Rethinking When to Scale Your Servers

If I asked you to describe this photo, one of the words you might use is ‘traffic’. But how do you know it’s traffic? I’m going to assume your brain saw a bunch of cars close together on the freeway and associated it with traffic, but that can’t be what defines traffic. Traffic must be defined by how fast the cars are going on a road relative to the speed limit of that road. So without knowing the speed of the cars we can’t really know whether this is traffic. If the cars were all moving at 65 mph and the speed limit was 65 mph, I don’t think we would call this traffic. You wouldn’t tell your friend you were stuck in traffic if you were driving at 65 mph, you’d only say you were in traffic if you were involuntarily cruising at a speed significantly lower than the speed limit.

You might be thinking ‘so what?’. Well if you think about how most of us scale our servers today, most of us are spinning up a new instance once our CPU reaches a certain threshold. AWS lets you automatically add an instance once you reach something like 70% CPU usage for example. And that is the wrong way to scale IMO.

Imagine if your CPU usage was at 90% but all of your incoming requests were being returned within the time you deemed excellent. In this case you might want to scale since you’re about to reach 100% usage, but imagine you were only using 10% of your CPU and were responding to users in a time that you deemed terrible. Simply relying on CPU usage for when to scale would be the wrong approach leaving your users unsatisfied.

So what’s the solution? I propose that we calculate the percentage of traffic and scale when we’ve reached a percentage that is unacceptable. By traffic I don’t mean number of requests but speed of the request response life cycle.

On a recent trip to Big Sur I was wondering how Google calculates how bad traffic on a road is. Here’s the solution I came up with

In an ideal world, every car would have its own lane and be able to drive the speed limit or exceed it. Similarly in an ideal world, every web connection would get its own server, hampered by none other than the algorithms and hardware. Since resources are limited, we’ll have to determine when to scale. Since usage only measures throughput and not latency, we need to scale when the percentage of traffic, which I’m defining as the time of the request response lifecycle, exceeds the levels we define as acceptable.

In order to achieve this we’ll need to create something like a speed limit. This measurement will be the speed that we expect a request response lifecycle to start and end. So let’s say we expect the user to log in to our site and view their newsfeed in under a second.

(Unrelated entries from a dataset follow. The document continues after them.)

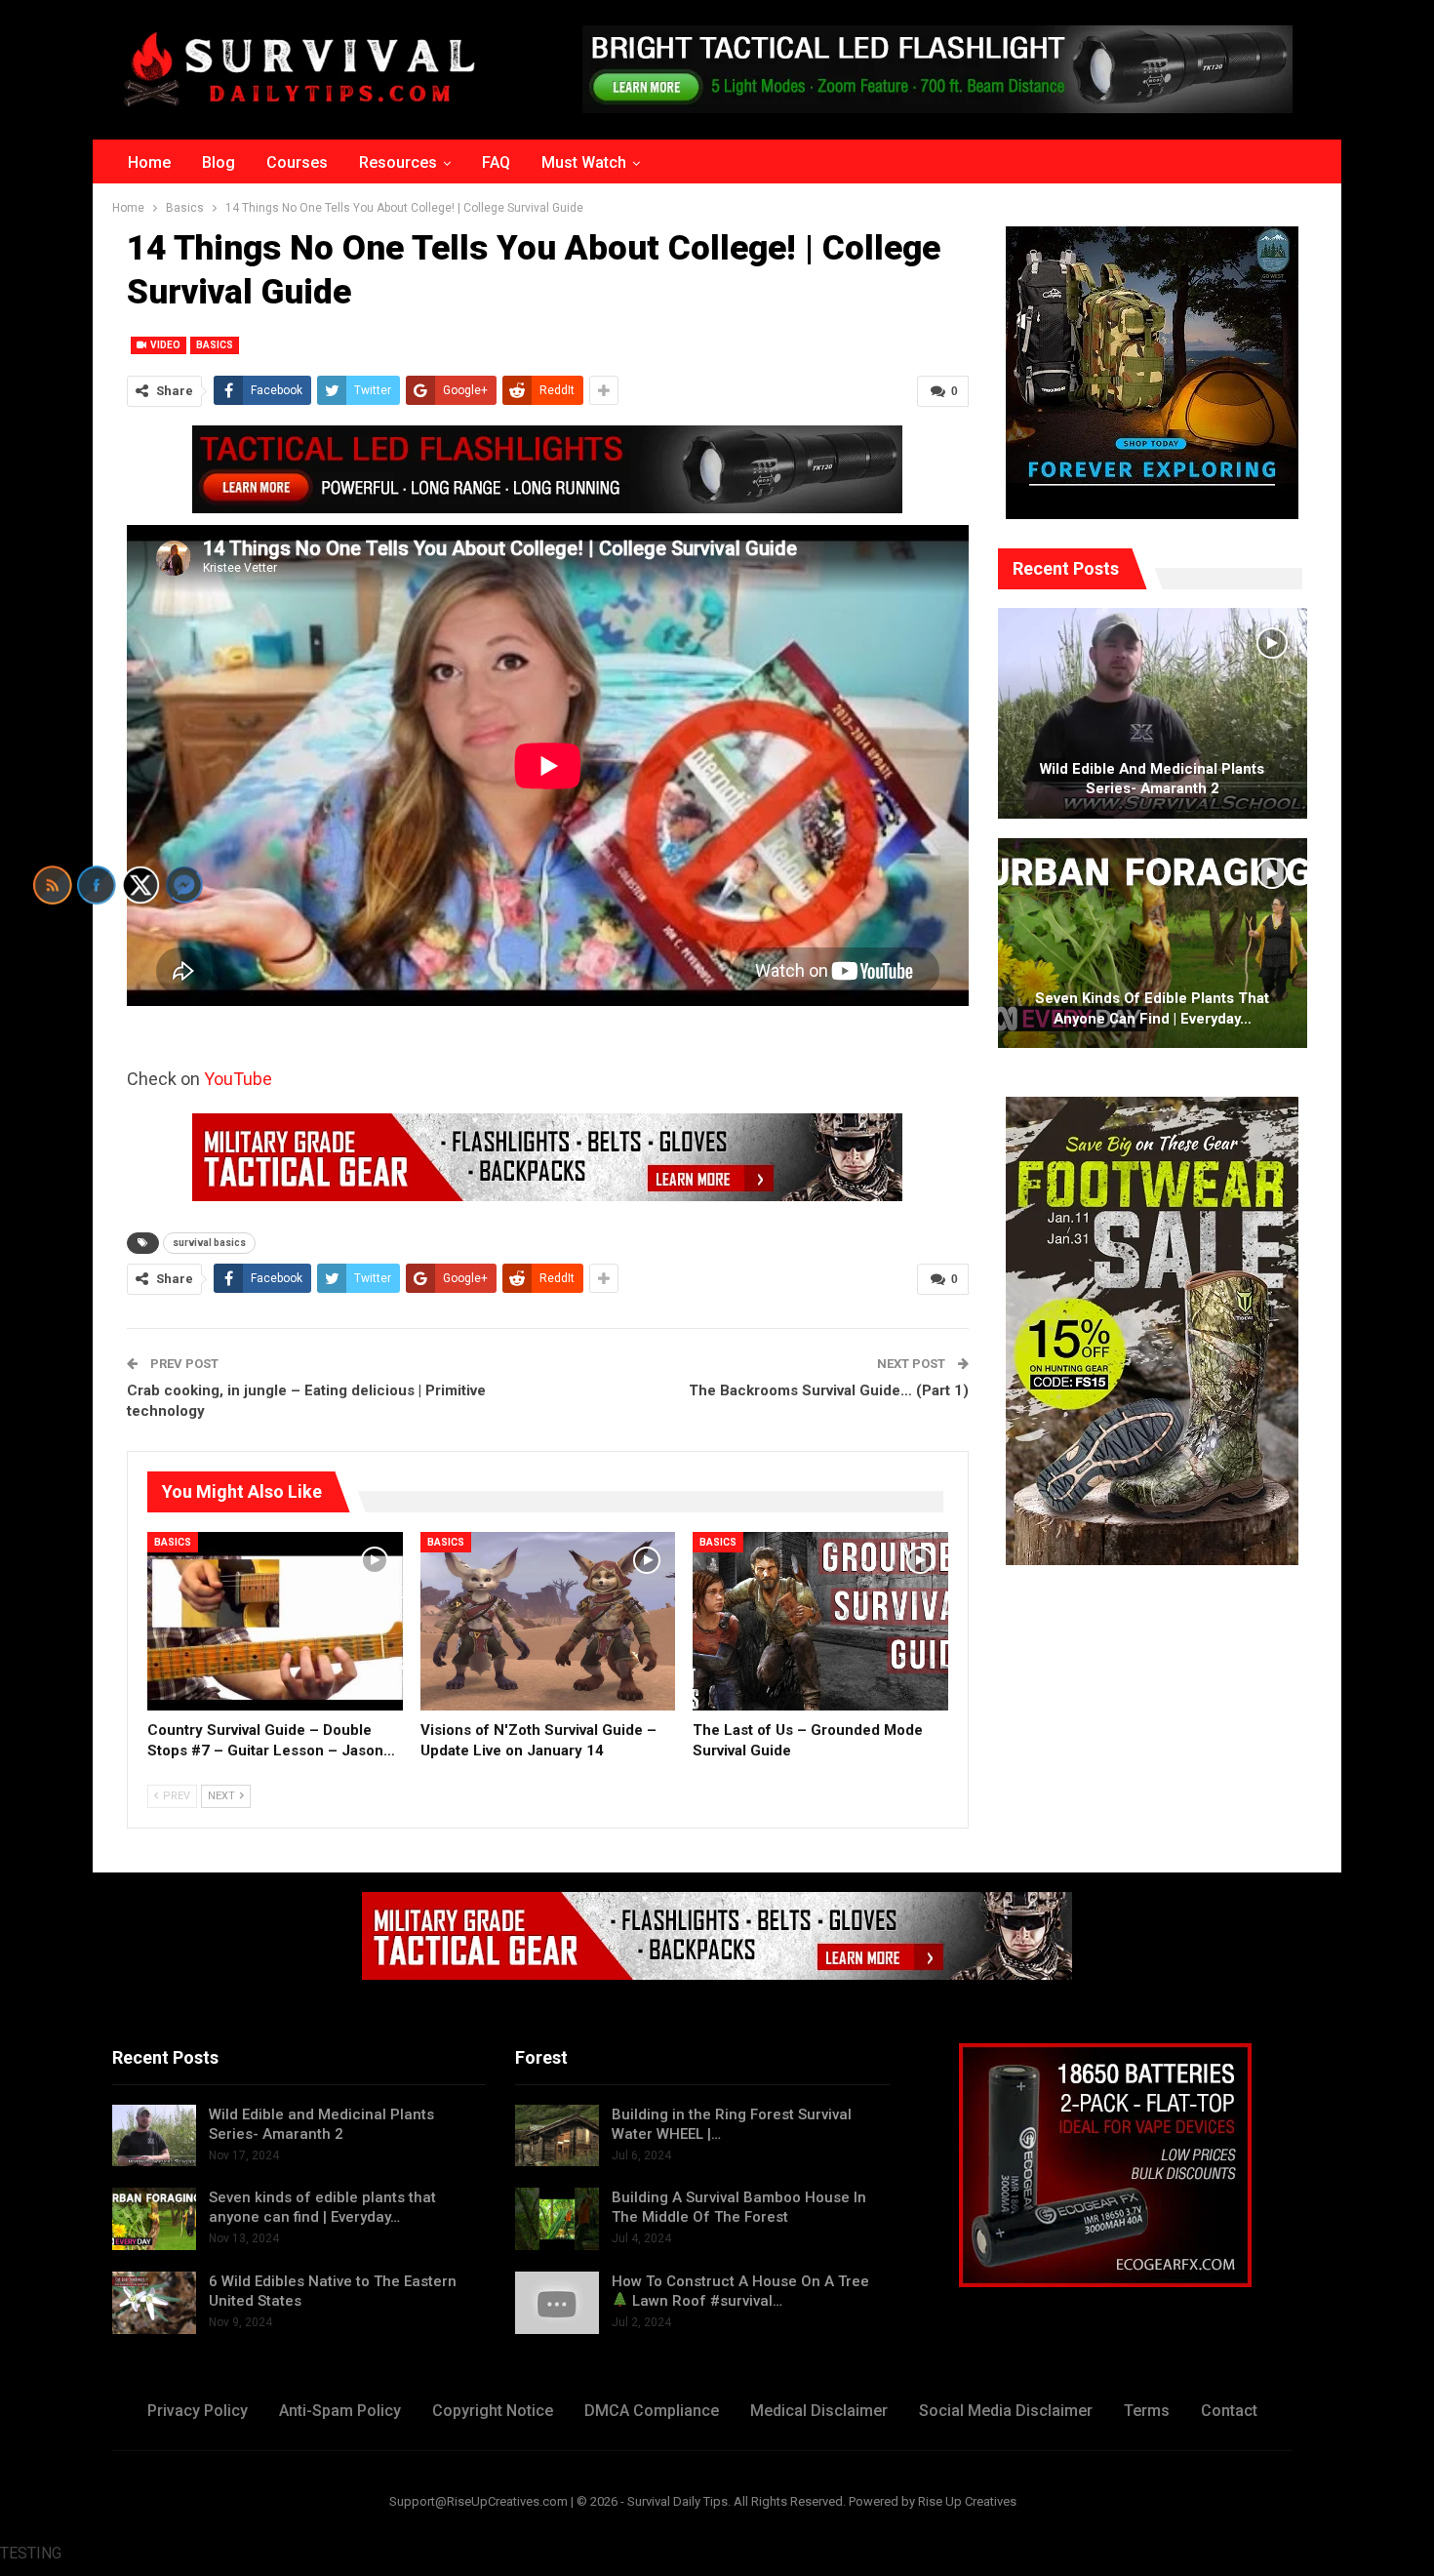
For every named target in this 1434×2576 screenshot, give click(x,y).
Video (164, 345)
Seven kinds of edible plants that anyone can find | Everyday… (1152, 1008)
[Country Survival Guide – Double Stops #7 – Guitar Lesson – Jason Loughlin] (275, 1621)
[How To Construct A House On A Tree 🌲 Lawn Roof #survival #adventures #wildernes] (557, 2303)
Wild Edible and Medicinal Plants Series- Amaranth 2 (1152, 779)
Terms (1147, 2410)
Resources (398, 162)
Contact (1229, 2410)
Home (149, 162)
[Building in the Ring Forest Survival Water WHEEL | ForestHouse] (557, 2136)
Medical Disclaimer (819, 2410)
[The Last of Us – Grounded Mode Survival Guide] (820, 1621)
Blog (218, 162)
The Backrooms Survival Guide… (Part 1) (829, 1390)
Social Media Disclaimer (1006, 2410)
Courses (297, 162)
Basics (214, 345)
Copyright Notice (492, 2410)
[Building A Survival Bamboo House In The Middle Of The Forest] (557, 2219)
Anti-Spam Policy (340, 2410)
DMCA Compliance (651, 2410)
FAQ (496, 162)
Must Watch (583, 162)
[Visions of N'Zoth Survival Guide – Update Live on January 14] (548, 1621)
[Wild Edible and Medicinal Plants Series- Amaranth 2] (1152, 713)
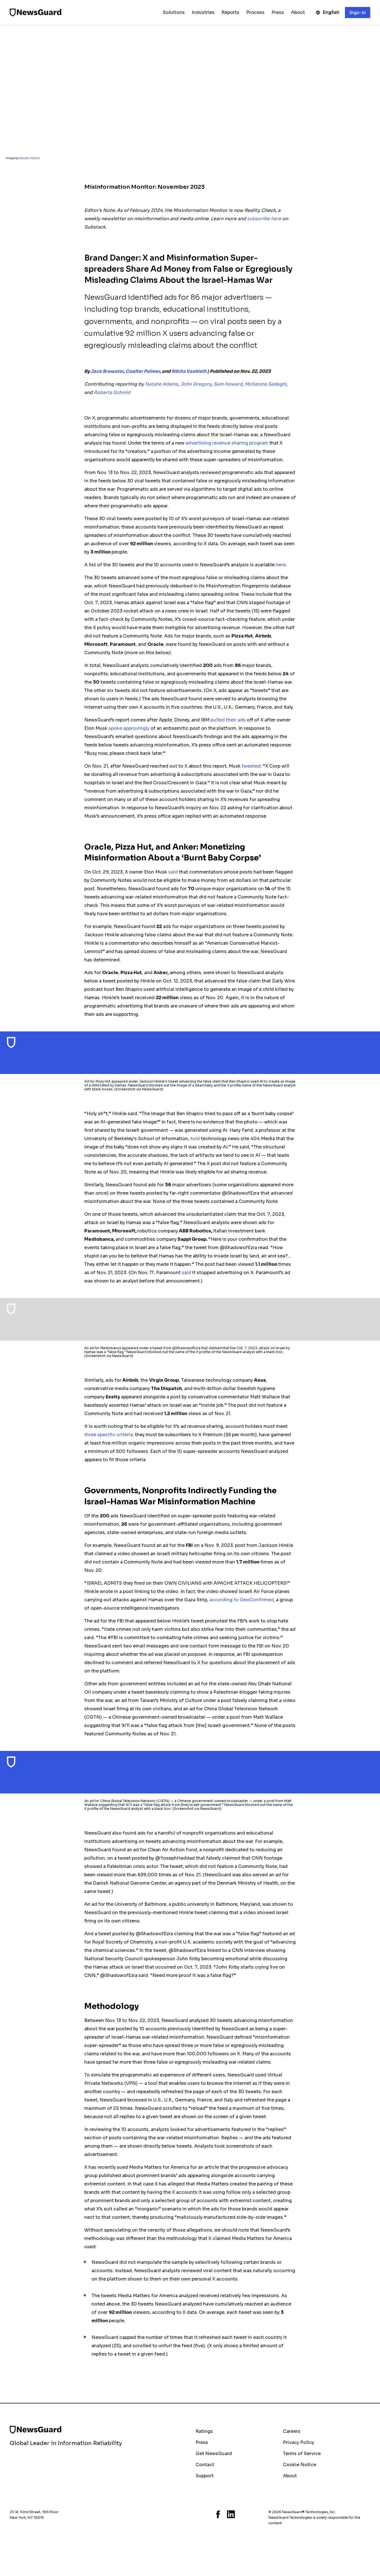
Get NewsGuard (214, 2453)
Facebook (218, 2514)
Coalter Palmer (142, 371)
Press (202, 2442)
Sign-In (357, 13)
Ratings (204, 2431)
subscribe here (264, 219)
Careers (291, 2431)
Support (205, 2476)
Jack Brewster (107, 371)
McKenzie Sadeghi (266, 384)
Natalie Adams (29, 158)
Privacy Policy (298, 2442)
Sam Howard (228, 384)
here (281, 565)
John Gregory (195, 384)
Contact (205, 2465)
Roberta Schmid (112, 392)
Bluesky (197, 2514)
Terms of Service (302, 2453)
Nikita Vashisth (188, 371)
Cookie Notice (299, 2465)
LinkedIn (231, 2514)
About (290, 2476)
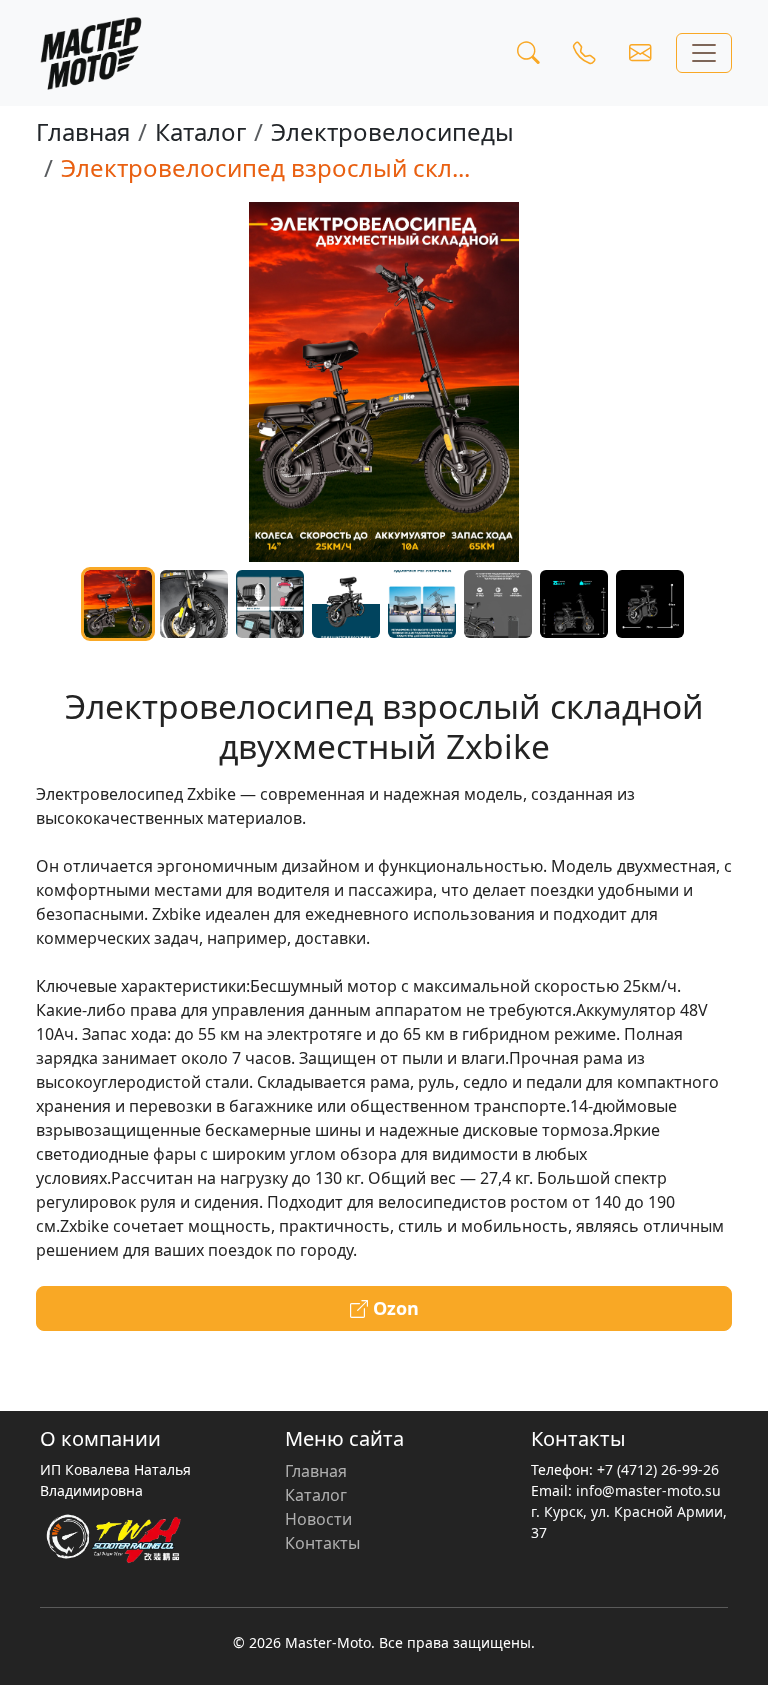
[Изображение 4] (346, 604)
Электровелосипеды (392, 131)
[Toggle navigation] (704, 53)
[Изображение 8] (650, 604)
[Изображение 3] (270, 604)
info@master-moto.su (648, 1490)
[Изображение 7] (574, 604)
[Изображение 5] (422, 604)
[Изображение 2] (194, 604)
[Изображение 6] (498, 604)
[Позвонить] (584, 53)
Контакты (322, 1543)
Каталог (200, 131)
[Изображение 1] (118, 604)
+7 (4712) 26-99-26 (658, 1469)
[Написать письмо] (640, 53)
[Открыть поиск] (528, 53)
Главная (83, 131)
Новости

If we start to see traffic reaching speeds slower than a second we could scale immediately instead of waiting for the CPU to get to some arbitrary number like 70%.

In order to implement this we would need to benchmark our user stories and then monitor them in real time. As I think about this some more, I’m starting to realize why micro-services might be a good approach to complicated web apps. If one small part of my application is bottlenecking then I’ll only want to scale that piece while the rest of the system can wait to scale.

In conclusion traffic is latency not throughput, therefore scaling should occur when latency levels are unacceptable and those should be calculated by 1 minus the average request response lifecycle divided by a service level agreement.